Run sync in background jobs
For production deployments, don't run sync in request handlers. File downloads, exports, and ingestion can be slow, and you don't want to block user-facing requests or risk timeouts.
Instead, run sync from background jobs: cron scripts, BullMQ workers, Inngest functions, QStash schedules, or similar. This gives you:
- Retries: If a sync fails partway through, you can retry without losing progress
- Observability: Job runners typically provide logging, metrics, and alerting
- Rate limit handling: You can add delays between files to avoid hitting Google's rate limits
- Timeout safety: Background jobs can run longer than HTTP request timeouts
See the Next.js Production Recipe for patterns that work well on Vercel.
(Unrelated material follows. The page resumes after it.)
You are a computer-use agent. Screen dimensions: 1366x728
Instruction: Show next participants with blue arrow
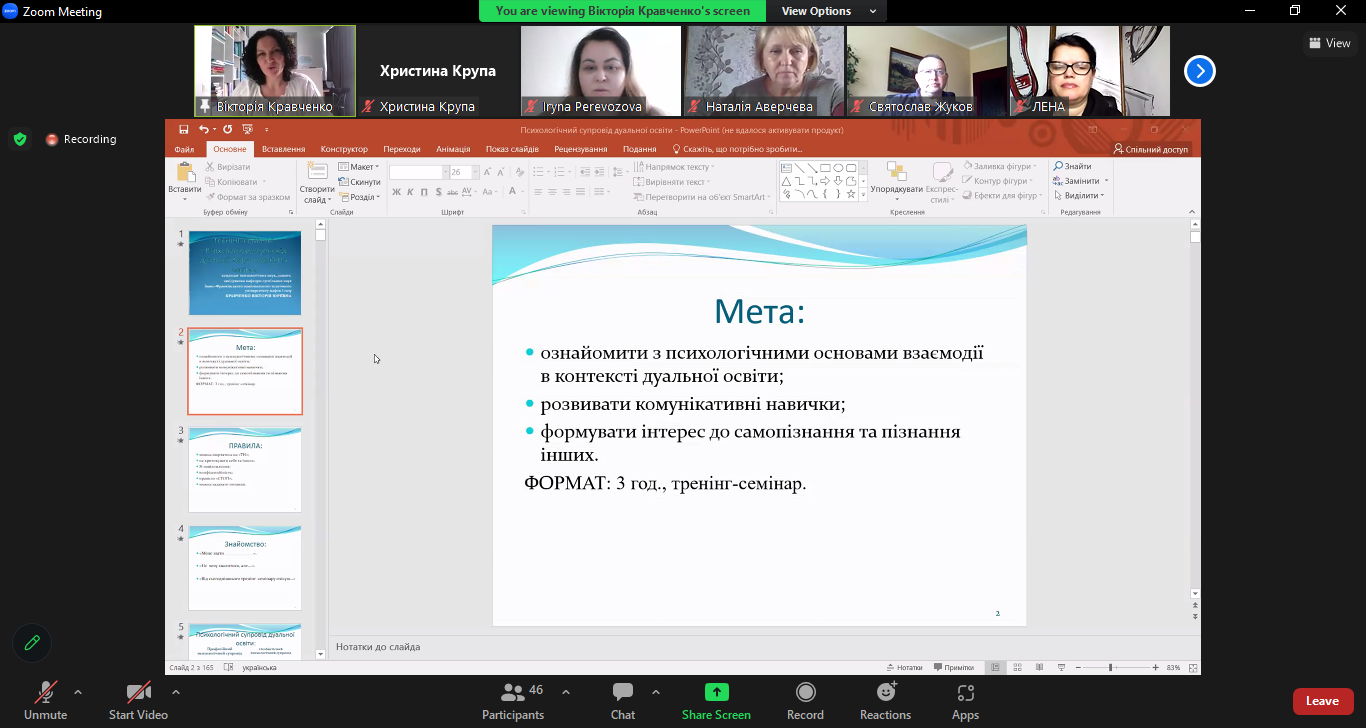1200,71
Batch large file lists for explicit sync
If you're syncing hundreds or thousands of explicit file IDs, batch your calls and add pauses to stay within Google's rate limits:
const BATCH_SIZE = 20;
const PAUSE_MS = 2000;
for (let i = 0; i < allFileIds.length; i += BATCH_SIZE) {
const batch = allFileIds.slice(i, i + BATCH_SIZE);
const stream = googleDriveConnector.streamFiles({
auth,
fileIds: batch,
});
await engine.runConnectorStream({ stream });
if (i + BATCH_SIZE < allFileIds.length) {
await new Promise((r) => setTimeout(r, PAUSE_MS));
}
}Google Drive has quota limits that vary by API and account type. For most use cases, 20 files with a 2-second pause between batches keeps you safely under the limits.
For folder sync, batching isn't necessary—the Changes API handles pagination internally, and the connector processes one file at a time.
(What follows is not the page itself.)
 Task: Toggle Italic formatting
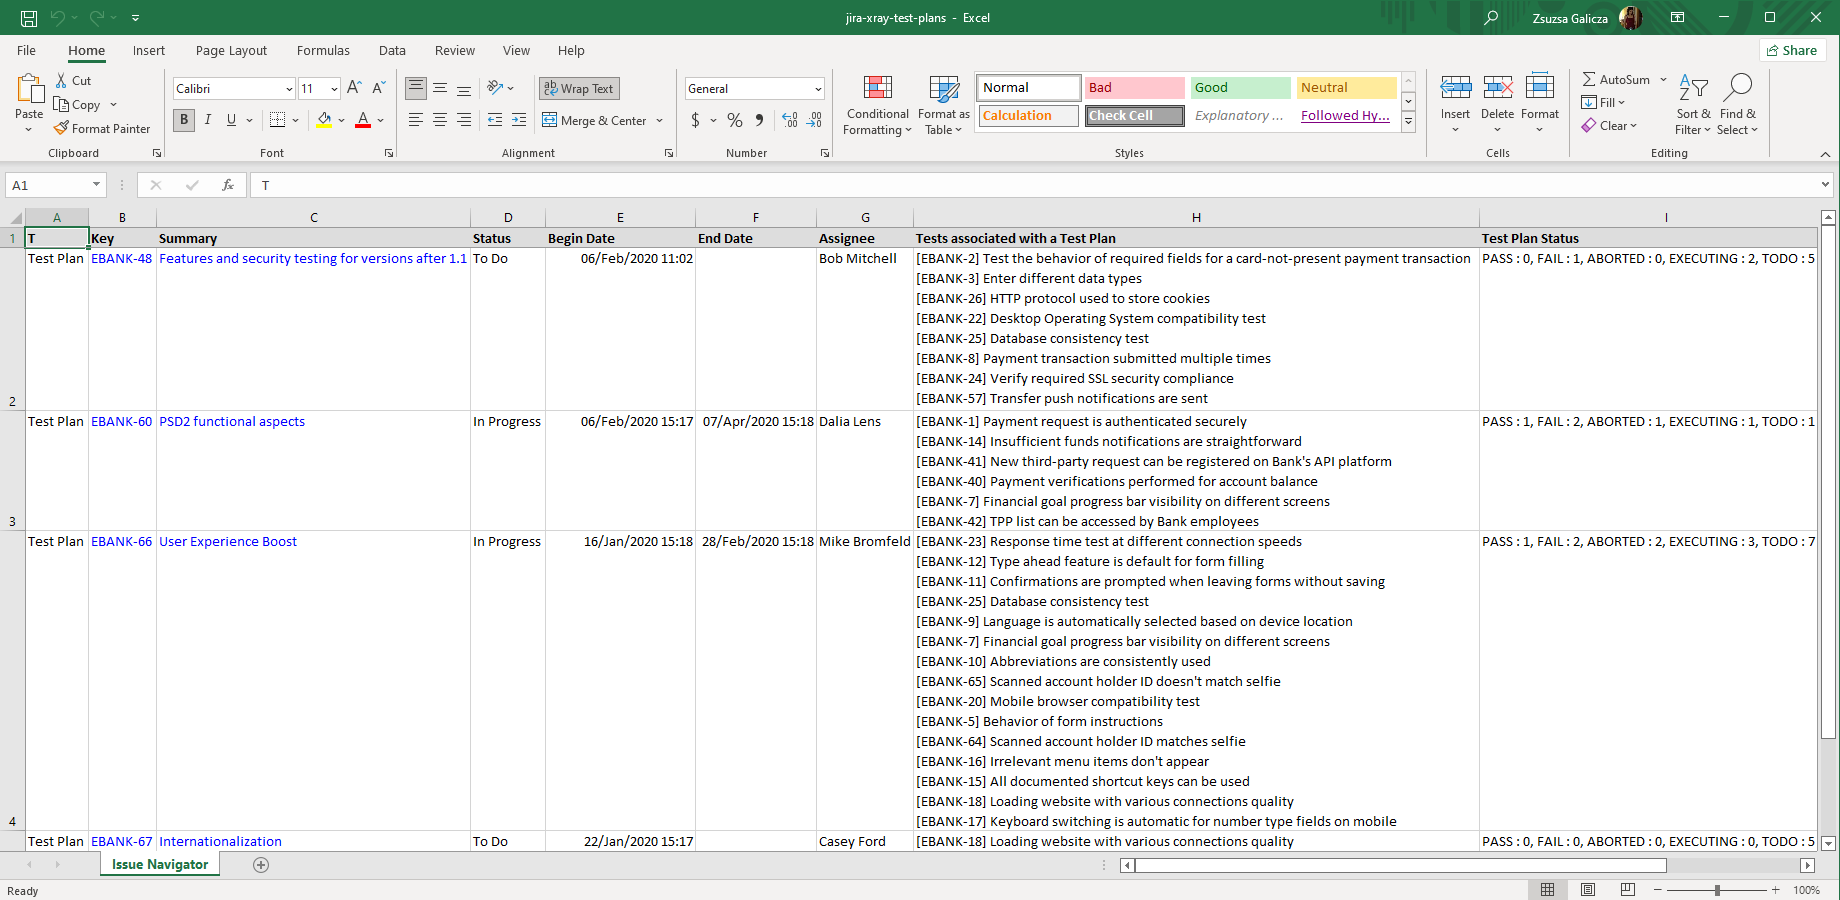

Use onEvent for observability
The streaming model makes it easy to log exactly what's happening during a sync:
await engine.runConnectorStream({
stream,
onEvent: (event) => {
if (event.type === "progress") {
console.log(`[${event.current}/${event.total}] ${event.message}`);
}
if (event.type === "warning") {
console.warn(`Warning: [${event.code}] ${event.message}`);
}
if (event.type === "delete") {
console.log(`Deleted: ${event.input.sourceId}`);
}
},
});Forward these events to your logging/monitoring system to catch issues early.
Monitor for asset processing warnings
The connector downloads files and emits them as assets for the engine to process. If asset processing fails or is disabled for certain file types, you might silently miss content.
Always check the ingest result for warnings when using the lower-level API:
const result = await engine.ingest({
sourceId: doc.sourceId,
content: doc.content,
assets: doc.assets,
metadata: doc.metadata,
});
if (result.warnings.length > 0) {
console.warn("Asset processing warnings:", result.warnings);
// Forward to your monitoring system
}The high-level streaming API handles this internally during ingest, but you can use onEvent to observe skipped files:
await engine.runConnectorStream({
stream,
onEvent: (event) => {
if (event.type === "warning" && event.code === "file_skipped") {
console.warn(`Skipped ${event.data?.fileId}: ${event.message}`);
}
},
});Test with a small scope first
Before running sync on your full file list or folder:
-
For explicit file sync: Test with 2-3 files to verify authentication works, file types are handled as expected, and chunking produces reasonable results.
-
For folder sync: Test with a folder containing a handful of files. Run twice—once to establish the baseline, once to verify incremental updates work.
Once the small test works, scale up gradually. This catches configuration issues early before you've spent time and API credits on a large sync.
Consider shared drives carefully
If you're syncing from shared drives (Team Drives), you need to pass additional options:
const stream = googleDriveConnector.streamFolder({
auth,
folderId: sharedDriveFolderId,
options: {
driveId: sharedDriveId, // Required for shared drives
supportsAllDrives: true,
includeItemsFromAllDrives: true,
},
checkpoint,
});The driveId is typically the ID of the shared drive itself. You can find it in the Drive URL when viewing the shared drive root. Without it, the Changes API won't return items from shared drives.